» **Exercise goal**
Under this line are records; the part from the line containing "You are a GUI" through the line containing "Click the search magnifier icon" should be repeated exactly. Please exclude pictures.

(Stored data)

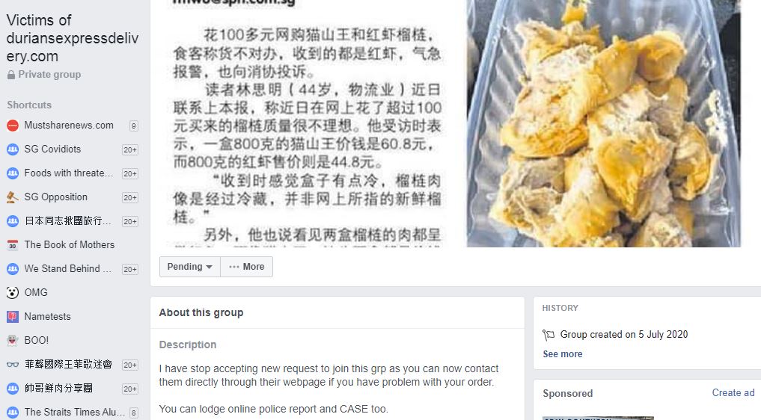The image size is (761, 420).
Task: Click the notification badge next to Mustsharenews.com
Action: point(133,126)
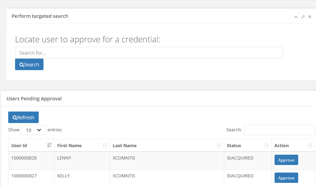The width and height of the screenshot is (316, 187).
Task: Approve user LENNY XCOMNTIS
Action: (x=286, y=160)
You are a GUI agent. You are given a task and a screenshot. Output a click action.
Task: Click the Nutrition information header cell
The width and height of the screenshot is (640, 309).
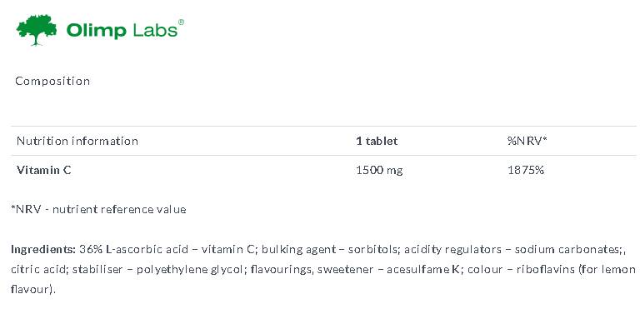pos(78,141)
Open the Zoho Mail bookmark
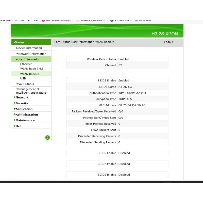 pos(144,20)
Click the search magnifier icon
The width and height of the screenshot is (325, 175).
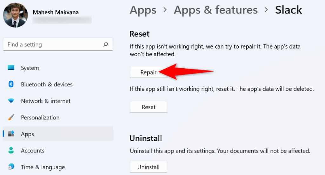click(106, 45)
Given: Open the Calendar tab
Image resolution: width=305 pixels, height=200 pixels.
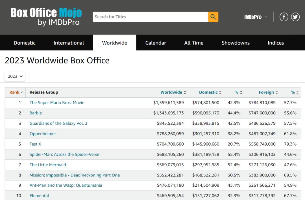Looking at the screenshot, I should pyautogui.click(x=156, y=43).
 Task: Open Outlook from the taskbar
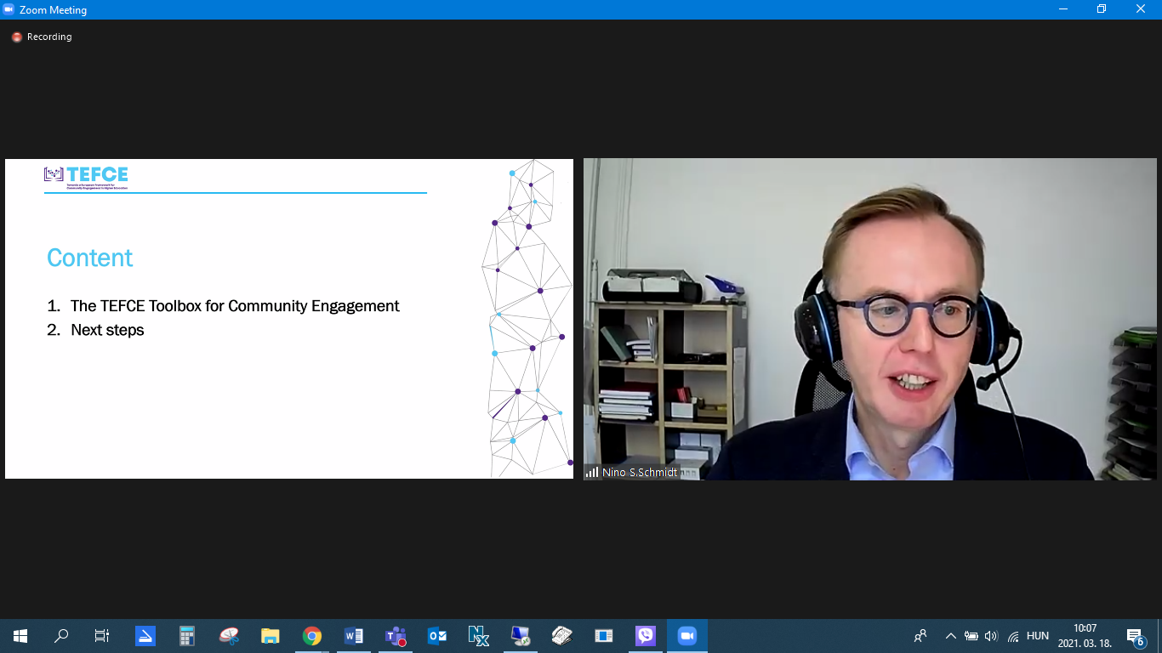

» **Reply**
You are a GUI agent. You are given a task and a screenshot. Output a click action.
Task: Click the Nutrition information header cell
The width and height of the screenshot is (640, 309).
pos(78,141)
Open the Zoho Mail bookmark
 pos(144,20)
Click the search magnifier icon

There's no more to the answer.